PROBLEM TO SOLVE: Filter the data below, keeping only lines that contain "慢慢弄乳酪坊".
>>>
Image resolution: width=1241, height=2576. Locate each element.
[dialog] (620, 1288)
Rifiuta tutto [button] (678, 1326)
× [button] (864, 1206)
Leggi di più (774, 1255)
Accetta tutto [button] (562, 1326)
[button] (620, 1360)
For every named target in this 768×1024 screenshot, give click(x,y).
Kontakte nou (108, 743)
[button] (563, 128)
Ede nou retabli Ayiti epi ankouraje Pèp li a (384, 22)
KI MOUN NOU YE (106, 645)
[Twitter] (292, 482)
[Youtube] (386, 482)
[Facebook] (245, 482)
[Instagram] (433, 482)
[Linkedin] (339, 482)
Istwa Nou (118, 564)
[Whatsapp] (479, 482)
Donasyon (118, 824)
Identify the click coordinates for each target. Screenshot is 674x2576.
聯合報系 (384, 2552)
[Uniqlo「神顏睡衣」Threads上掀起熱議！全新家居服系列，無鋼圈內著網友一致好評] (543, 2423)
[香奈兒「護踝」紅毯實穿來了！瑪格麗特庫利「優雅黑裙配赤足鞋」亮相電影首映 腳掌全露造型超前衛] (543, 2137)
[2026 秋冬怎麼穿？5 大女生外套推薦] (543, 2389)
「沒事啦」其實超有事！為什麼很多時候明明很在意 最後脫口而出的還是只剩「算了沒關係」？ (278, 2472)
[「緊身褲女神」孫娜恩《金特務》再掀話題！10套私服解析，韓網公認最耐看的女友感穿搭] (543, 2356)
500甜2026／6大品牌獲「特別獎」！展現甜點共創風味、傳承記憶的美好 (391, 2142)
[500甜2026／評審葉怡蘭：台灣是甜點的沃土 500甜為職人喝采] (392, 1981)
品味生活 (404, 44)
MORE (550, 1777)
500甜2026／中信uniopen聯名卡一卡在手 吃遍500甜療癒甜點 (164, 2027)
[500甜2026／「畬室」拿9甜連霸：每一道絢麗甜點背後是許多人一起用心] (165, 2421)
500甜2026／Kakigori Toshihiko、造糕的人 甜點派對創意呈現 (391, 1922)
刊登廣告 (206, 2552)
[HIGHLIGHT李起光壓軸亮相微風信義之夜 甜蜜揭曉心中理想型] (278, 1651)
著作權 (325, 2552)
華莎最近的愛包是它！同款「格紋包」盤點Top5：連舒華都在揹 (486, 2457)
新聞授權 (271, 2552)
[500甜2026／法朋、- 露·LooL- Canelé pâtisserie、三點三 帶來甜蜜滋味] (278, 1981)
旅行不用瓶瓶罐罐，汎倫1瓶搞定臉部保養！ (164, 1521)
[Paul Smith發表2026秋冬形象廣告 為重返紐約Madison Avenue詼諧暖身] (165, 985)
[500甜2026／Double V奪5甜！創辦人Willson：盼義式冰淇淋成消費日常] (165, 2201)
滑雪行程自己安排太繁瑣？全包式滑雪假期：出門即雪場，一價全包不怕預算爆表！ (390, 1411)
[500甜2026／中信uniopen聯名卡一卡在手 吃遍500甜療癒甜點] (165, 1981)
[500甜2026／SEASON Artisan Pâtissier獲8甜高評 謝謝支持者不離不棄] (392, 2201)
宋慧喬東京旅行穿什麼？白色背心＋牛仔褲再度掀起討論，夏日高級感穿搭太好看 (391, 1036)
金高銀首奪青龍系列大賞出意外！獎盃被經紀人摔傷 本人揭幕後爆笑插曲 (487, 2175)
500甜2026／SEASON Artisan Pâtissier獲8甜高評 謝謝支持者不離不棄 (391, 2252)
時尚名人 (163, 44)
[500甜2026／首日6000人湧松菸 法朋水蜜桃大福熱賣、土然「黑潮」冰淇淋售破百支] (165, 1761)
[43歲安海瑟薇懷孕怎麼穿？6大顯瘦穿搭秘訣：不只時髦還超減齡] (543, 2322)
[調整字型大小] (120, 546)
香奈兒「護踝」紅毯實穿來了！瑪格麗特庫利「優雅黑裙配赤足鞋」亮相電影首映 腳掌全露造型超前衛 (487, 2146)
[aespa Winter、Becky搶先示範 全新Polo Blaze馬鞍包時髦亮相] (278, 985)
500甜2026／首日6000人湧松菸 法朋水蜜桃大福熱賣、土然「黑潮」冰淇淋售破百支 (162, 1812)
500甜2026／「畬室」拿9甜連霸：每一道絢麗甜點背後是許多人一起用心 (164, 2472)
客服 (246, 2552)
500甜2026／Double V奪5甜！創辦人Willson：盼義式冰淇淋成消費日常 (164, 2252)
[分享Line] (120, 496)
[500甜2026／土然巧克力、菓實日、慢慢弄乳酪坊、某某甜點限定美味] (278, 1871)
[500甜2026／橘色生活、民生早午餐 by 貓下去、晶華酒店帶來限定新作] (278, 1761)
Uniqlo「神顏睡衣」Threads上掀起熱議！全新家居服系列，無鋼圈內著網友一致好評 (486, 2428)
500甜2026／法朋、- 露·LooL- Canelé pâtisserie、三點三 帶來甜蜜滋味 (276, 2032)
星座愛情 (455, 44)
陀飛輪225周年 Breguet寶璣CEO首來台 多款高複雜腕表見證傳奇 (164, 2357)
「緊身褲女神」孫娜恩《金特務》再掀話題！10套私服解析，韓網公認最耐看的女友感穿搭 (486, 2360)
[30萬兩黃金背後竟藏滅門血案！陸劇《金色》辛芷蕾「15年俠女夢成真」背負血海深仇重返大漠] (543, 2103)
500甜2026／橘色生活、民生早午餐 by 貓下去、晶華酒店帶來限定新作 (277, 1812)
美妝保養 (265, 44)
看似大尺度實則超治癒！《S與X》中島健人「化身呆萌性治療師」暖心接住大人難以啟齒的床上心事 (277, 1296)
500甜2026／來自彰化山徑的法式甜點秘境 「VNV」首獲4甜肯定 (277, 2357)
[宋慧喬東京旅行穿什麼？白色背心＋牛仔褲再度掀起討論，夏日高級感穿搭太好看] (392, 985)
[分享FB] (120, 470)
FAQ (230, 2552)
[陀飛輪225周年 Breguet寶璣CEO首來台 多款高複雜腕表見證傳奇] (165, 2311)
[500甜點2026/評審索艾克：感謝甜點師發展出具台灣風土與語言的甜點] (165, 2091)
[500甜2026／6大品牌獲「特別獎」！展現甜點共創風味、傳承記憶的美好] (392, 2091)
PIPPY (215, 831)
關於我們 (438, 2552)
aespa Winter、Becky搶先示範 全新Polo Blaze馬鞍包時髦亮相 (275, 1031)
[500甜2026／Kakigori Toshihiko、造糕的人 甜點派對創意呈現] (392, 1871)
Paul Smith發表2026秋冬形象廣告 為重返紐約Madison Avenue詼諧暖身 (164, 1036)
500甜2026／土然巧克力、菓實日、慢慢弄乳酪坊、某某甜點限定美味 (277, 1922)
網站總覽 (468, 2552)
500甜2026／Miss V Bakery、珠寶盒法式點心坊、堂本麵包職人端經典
<<<
WRITTEN SOLUTION:
[500甜2026／土然巧克力、菓實日、慢慢弄乳酪坊、某某甜點限定美味] (278, 1871)
500甜2026／土然巧克力、菓實日、慢慢弄乳酪坊、某某甜點限定美味 (277, 1922)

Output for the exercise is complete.